#### Exercise description:
Retype, word for word, the line holding "Where should I" and each line after it down to the end of the data; pictures are not copied.

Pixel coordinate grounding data
⁂
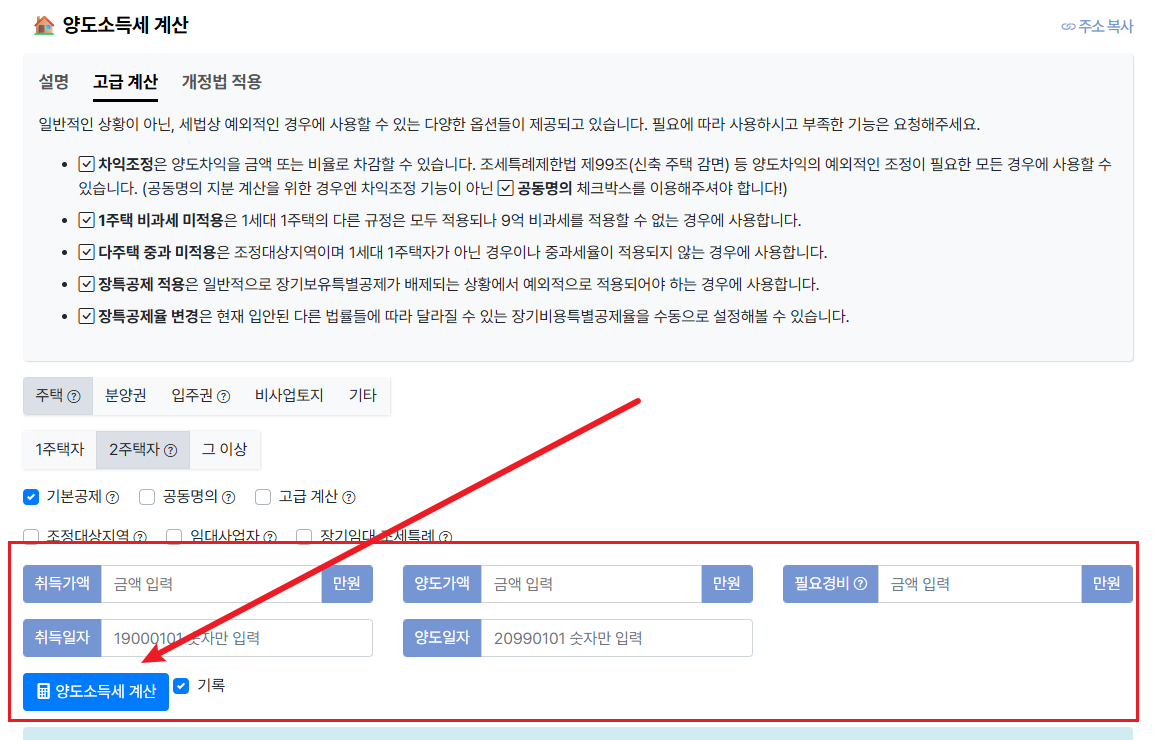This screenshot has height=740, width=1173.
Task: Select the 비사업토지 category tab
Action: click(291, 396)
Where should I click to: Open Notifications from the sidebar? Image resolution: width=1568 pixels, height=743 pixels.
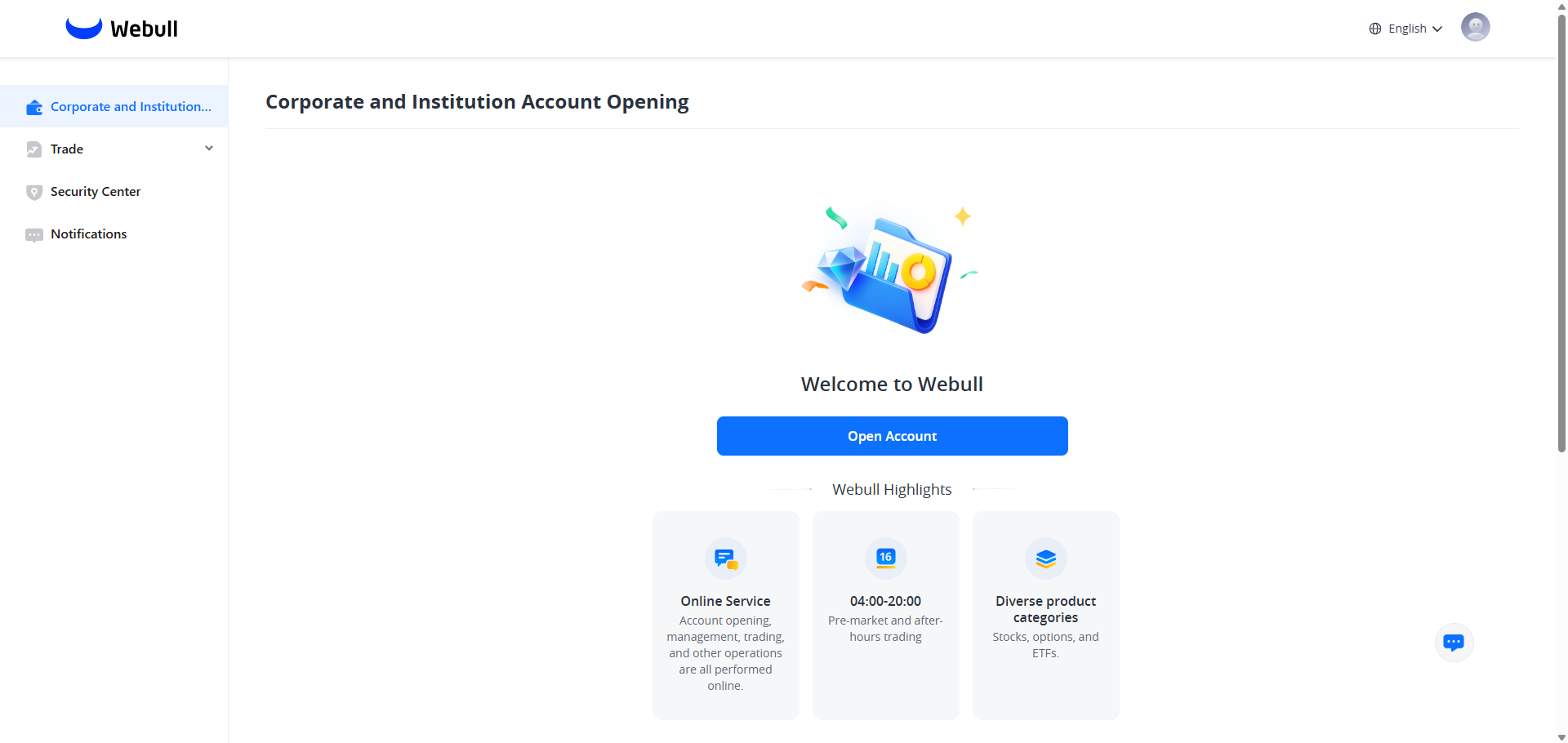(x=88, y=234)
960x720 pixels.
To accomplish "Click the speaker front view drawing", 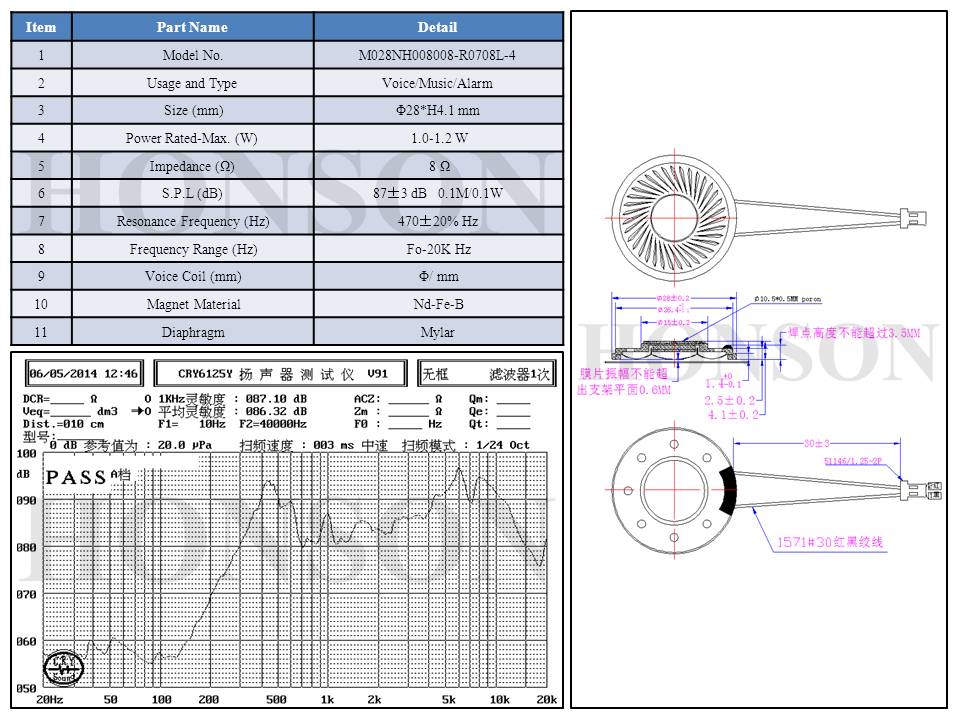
⁂
#### Your response:
Where should I click to: Open Notifications from the sidebar? Image resolution: width=1568 pixels, height=743 pixels.
(x=88, y=234)
960x720 pixels.
To accomplish "Click the speaker front view drawing", 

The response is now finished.